• TASK TO COMPLETE
Take the lines from the beginning of the data below through the line holding "[Open menu] (13, 10)" and return exactly those.

Items from a data source
━━━━━━━━

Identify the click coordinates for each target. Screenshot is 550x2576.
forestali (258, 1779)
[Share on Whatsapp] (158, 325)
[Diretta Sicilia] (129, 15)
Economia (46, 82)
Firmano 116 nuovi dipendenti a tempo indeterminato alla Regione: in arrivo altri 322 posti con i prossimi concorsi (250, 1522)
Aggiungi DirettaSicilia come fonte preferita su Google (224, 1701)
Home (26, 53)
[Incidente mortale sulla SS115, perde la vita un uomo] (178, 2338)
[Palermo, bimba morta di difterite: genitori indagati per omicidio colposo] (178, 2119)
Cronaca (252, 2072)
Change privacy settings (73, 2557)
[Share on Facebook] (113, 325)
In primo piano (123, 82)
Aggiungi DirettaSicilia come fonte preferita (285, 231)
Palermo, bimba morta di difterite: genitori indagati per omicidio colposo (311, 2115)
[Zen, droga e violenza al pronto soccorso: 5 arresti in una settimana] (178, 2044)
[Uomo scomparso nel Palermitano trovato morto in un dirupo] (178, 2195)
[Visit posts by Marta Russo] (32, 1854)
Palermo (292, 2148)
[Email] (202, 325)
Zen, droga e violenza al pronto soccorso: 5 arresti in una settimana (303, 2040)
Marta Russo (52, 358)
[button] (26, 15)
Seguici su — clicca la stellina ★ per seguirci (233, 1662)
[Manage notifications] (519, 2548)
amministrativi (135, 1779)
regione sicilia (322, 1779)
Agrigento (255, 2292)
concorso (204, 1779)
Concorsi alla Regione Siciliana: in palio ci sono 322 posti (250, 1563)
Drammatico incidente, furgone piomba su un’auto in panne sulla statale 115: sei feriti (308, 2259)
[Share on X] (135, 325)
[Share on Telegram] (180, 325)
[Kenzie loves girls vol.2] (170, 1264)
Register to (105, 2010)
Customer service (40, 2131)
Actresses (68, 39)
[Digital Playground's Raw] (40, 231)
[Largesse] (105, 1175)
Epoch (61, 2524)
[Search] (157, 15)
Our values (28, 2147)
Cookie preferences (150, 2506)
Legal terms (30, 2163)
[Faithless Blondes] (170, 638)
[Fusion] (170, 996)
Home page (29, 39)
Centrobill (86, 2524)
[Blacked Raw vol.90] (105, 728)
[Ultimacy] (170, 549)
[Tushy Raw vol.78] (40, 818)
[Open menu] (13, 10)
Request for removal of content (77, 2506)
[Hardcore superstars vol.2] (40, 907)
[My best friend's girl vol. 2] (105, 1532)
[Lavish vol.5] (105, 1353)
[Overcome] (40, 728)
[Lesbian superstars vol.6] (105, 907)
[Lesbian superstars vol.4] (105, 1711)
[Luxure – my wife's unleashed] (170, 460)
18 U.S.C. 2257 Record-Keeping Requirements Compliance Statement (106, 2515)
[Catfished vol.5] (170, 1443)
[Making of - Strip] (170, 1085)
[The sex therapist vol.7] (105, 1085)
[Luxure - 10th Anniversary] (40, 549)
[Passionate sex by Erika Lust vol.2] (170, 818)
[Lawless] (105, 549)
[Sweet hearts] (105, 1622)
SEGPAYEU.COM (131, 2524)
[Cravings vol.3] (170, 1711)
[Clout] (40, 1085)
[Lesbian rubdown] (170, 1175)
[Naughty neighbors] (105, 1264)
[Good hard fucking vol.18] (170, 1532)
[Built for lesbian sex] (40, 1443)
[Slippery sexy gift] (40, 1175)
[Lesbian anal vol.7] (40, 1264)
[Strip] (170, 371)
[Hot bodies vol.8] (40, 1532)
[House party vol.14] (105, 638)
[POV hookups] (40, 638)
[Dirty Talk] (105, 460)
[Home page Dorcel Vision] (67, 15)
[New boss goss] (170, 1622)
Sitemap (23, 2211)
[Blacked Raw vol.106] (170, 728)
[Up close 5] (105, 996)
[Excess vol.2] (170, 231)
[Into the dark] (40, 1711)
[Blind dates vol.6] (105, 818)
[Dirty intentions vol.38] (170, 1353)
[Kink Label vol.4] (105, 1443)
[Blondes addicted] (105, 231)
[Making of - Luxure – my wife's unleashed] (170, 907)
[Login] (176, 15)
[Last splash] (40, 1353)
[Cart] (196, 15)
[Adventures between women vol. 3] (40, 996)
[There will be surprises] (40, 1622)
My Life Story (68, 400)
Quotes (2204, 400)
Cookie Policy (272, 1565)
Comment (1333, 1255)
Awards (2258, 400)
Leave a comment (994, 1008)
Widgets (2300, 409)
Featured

━━━━━━━━

• ANSWER SECTION
Identify the click coordinates for each target. Screenshot is 550x2576.
forestali (258, 1779)
[Share on Whatsapp] (158, 325)
[Diretta Sicilia] (129, 15)
Economia (46, 82)
Firmano 116 nuovi dipendenti a tempo indeterminato alla Regione: in arrivo altri 322 posti con i prossimi concorsi (250, 1522)
Aggiungi DirettaSicilia come fonte preferita su Google (224, 1701)
Home (26, 53)
[Incidente mortale sulla SS115, perde la vita un uomo] (178, 2338)
[Palermo, bimba morta di difterite: genitori indagati per omicidio colposo] (178, 2119)
Cronaca (252, 2072)
Change privacy settings (73, 2557)
[Share on Facebook] (113, 325)
In primo piano (123, 82)
Aggiungi DirettaSicilia come fonte preferita (285, 231)
Palermo, bimba morta di difterite: genitori indagati per omicidio colposo (311, 2115)
[Zen, droga e violenza al pronto soccorso: 5 arresti in una settimana] (178, 2044)
[Uomo scomparso nel Palermitano trovato morto in un dirupo] (178, 2195)
[Visit posts by Marta Russo] (32, 1854)
Palermo (292, 2148)
[Email] (202, 325)
Zen, droga e violenza al pronto soccorso: 5 arresti in una settimana (303, 2040)
Marta Russo (52, 358)
[button] (26, 15)
Seguici su — clicca la stellina ★ per seguirci (233, 1662)
[Manage notifications] (519, 2548)
amministrativi (135, 1779)
regione sicilia (322, 1779)
Agrigento (255, 2292)
concorso (204, 1779)
Concorsi alla Regione Siciliana: in palio ci sono 322 posti (250, 1563)
Drammatico incidente, furgone piomba su un’auto in panne sulla statale 115: sei feriti (308, 2259)
[Share on X] (135, 325)
[Share on Telegram] (180, 325)
[Kenzie loves girls vol.2] (170, 1264)
Register to (105, 2010)
Customer service (40, 2131)
Actresses (68, 39)
[Digital Playground's Raw] (40, 231)
[Largesse] (105, 1175)
Epoch (61, 2524)
[Search] (157, 15)
Our values (28, 2147)
Cookie preferences (150, 2506)
Legal terms (30, 2163)
[Faithless Blondes] (170, 638)
[Fusion] (170, 996)
Home page (29, 39)
Centrobill (86, 2524)
[Blacked Raw vol.90] (105, 728)
[Ultimacy] (170, 549)
[Tushy Raw vol.78] (40, 818)
[Open menu] (13, 10)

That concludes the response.